Why use getters and setters/accessors?


What's the advantage of using getters and setters - that only get and set - instead of simply using public fields for those variables?

If getters and setters are ever doing more than just the simple get/set, I can figure this one out very quickly, but I'm not 100% clear on how:

public String foo;

is any worse than:

private String foo;
public void setFoo(String foo) { this.foo = foo; }
public String getFoo() { return foo; }

Whereas the former takes a lot less boilerplate code.


Solution

  • There are actually many good reasons to consider using accessors rather than directly exposing fields of a class - beyond just the argument of encapsulation and making future changes easier.

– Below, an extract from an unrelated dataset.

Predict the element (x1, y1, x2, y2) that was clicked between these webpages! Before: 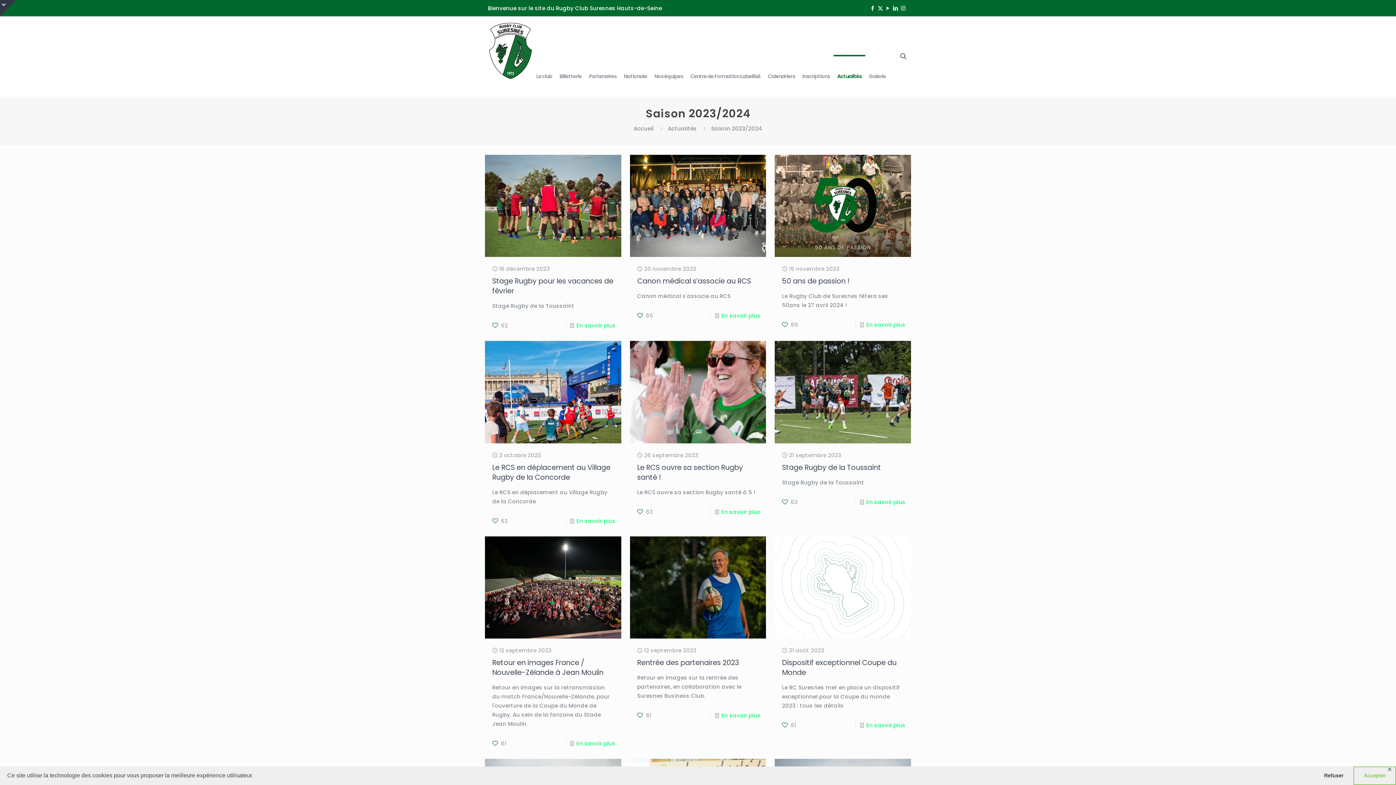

    Here are the some of the reasons I am aware of:

    • Encapsulation of behavior associated with getting or setting the property - this allows additional functionality (like validation) to be added more easily later.
    • Hiding the internal representation of the property while exposing a property using an alternative representation.
    • Insulating your public interface from change - allowing the public interface to remain constant while the implementation changes without affecting existing consumers.
    • Controlling the lifetime and memory management (disposal) semantics of the property - particularly important in non-managed memory environments (like C++ or Objective-C).
    • Providing a debugging interception point for when a property changes at runtime - debugging when and where a property changed to a particular value can be quite difficult without this in some languages.
    • Improved interoperability with libraries that are designed to operate against property getter/setters - Mocking, Serialization, and WPF come to mind.
    • Allowing inheritors to change the semantics of how the property behaves and is exposed by overriding the getter/setter methods.
    • Allowing the getter/setter to be passed around as lambda expressions rather than values.
    • Getters and setters can allow different access levels - for example the get may be public, but the set could be protected.